>>>>

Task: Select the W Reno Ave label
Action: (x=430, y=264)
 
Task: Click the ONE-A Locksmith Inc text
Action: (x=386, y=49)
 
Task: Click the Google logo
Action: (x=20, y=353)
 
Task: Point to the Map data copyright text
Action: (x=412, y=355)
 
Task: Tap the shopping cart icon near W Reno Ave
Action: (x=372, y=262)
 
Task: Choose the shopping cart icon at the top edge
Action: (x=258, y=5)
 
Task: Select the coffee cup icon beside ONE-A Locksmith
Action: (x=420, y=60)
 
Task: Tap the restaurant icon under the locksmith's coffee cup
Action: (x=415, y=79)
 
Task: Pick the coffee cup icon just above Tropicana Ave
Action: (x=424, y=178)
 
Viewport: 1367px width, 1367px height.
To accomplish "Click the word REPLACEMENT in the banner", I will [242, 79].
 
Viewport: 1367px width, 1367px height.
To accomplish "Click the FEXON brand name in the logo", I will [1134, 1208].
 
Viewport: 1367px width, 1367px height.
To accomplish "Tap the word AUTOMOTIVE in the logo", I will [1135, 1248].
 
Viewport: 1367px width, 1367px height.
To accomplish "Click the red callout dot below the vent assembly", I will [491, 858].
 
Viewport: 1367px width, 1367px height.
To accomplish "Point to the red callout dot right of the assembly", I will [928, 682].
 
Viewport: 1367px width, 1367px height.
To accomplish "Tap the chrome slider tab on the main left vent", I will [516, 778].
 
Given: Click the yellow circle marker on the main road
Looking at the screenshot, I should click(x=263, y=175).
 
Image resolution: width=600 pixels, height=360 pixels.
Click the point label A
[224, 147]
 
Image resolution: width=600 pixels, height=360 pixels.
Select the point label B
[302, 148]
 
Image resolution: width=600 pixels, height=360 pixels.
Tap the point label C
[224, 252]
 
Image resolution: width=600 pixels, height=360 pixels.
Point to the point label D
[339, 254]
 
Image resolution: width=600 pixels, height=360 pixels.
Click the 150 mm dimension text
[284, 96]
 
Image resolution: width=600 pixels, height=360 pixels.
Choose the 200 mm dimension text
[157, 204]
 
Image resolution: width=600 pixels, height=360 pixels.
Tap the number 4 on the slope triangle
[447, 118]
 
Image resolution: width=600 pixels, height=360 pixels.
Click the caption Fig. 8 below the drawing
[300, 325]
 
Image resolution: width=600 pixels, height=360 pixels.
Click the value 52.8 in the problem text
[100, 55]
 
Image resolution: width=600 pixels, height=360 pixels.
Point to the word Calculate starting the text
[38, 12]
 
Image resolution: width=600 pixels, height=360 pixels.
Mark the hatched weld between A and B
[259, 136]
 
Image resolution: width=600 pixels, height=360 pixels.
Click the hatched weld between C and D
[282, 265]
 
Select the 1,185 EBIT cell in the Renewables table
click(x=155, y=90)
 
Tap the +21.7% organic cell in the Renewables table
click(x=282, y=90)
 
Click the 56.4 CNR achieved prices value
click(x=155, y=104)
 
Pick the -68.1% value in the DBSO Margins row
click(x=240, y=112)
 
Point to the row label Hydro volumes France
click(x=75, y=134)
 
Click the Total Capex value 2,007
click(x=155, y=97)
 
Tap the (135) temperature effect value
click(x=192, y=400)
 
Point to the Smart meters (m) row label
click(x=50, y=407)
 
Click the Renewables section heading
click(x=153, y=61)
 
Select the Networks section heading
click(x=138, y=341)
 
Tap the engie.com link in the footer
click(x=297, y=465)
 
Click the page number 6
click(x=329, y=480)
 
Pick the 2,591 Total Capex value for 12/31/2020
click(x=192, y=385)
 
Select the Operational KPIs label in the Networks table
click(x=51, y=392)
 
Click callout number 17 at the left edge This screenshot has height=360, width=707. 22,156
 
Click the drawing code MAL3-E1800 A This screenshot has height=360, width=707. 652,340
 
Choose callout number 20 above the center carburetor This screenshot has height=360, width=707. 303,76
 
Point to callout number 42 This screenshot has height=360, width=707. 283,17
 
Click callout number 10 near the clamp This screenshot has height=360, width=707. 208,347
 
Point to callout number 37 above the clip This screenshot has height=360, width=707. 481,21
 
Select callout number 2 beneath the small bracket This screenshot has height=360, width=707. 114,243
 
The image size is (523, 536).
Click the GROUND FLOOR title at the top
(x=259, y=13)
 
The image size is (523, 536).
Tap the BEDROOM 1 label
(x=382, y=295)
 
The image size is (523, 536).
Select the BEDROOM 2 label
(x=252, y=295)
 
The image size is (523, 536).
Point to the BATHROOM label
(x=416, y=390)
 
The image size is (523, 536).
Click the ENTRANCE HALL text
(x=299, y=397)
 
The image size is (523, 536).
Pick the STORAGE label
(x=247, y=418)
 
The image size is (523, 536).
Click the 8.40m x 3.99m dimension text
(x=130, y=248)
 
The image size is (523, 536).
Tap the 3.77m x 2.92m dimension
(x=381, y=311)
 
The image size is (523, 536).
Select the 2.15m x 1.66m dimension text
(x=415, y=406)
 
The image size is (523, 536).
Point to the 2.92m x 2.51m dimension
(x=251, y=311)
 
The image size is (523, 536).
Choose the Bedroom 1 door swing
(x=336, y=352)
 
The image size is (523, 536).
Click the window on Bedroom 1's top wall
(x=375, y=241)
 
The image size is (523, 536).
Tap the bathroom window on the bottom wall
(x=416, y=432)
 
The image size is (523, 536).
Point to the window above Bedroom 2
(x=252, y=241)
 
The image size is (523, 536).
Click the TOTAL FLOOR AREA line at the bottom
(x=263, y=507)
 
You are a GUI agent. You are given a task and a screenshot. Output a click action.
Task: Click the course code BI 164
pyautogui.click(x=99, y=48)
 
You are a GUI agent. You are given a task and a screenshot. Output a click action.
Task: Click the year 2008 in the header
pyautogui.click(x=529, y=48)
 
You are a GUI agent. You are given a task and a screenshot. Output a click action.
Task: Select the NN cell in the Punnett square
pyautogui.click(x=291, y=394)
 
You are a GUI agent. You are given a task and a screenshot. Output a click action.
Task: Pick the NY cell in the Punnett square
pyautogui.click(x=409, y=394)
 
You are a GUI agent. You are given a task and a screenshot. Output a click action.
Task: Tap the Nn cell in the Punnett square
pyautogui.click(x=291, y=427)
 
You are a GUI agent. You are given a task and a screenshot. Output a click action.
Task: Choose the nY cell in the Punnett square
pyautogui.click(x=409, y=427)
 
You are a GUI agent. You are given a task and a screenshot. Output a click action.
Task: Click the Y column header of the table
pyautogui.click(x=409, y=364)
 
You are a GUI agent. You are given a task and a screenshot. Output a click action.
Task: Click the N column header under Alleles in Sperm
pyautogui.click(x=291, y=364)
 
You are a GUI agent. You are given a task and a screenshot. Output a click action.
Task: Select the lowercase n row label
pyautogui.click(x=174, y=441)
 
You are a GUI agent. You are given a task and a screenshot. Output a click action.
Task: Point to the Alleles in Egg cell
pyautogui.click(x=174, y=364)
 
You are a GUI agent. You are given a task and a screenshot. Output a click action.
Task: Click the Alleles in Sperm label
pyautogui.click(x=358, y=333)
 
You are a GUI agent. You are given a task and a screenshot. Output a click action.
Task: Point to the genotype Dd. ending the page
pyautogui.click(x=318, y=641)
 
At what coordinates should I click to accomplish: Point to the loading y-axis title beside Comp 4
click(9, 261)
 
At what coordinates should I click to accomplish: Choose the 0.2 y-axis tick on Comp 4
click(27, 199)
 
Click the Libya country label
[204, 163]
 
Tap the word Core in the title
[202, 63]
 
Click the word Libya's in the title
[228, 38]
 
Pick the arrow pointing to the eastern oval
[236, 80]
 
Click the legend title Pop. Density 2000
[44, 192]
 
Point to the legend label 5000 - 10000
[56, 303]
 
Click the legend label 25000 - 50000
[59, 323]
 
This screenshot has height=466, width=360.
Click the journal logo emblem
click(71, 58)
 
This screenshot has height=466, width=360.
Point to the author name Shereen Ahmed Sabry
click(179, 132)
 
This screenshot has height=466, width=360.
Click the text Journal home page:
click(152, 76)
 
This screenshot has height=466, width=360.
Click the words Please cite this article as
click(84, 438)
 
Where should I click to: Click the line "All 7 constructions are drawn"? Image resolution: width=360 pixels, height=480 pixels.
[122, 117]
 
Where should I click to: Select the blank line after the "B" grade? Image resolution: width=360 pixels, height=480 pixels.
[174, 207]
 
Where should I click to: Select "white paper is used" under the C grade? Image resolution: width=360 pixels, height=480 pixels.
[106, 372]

<<<<

Please carry over everything in the material above from the line containing "Click the Total Capex value 2,007" down to the line containing "click(x=51, y=392)", both ends included, into a fresh copy. Add 87 to every x and y coordinate in the answers.

#### [Expected answer]
Click the Total Capex value 2,007
click(x=242, y=184)
 
Tap the (135) temperature effect value
click(x=279, y=487)
 
Point to the Smart meters (m) row label
click(x=137, y=494)
 
Click the Renewables section heading
click(x=240, y=148)
 
Select the Networks section heading
click(x=225, y=428)
 
Tap the engie.com link in the footer
click(x=384, y=552)
 
Click the page number 6
click(x=416, y=567)
 
Pick the 2,591 Total Capex value for 12/31/2020
click(x=279, y=472)
 
Select the Operational KPIs label in the Networks table
click(x=138, y=479)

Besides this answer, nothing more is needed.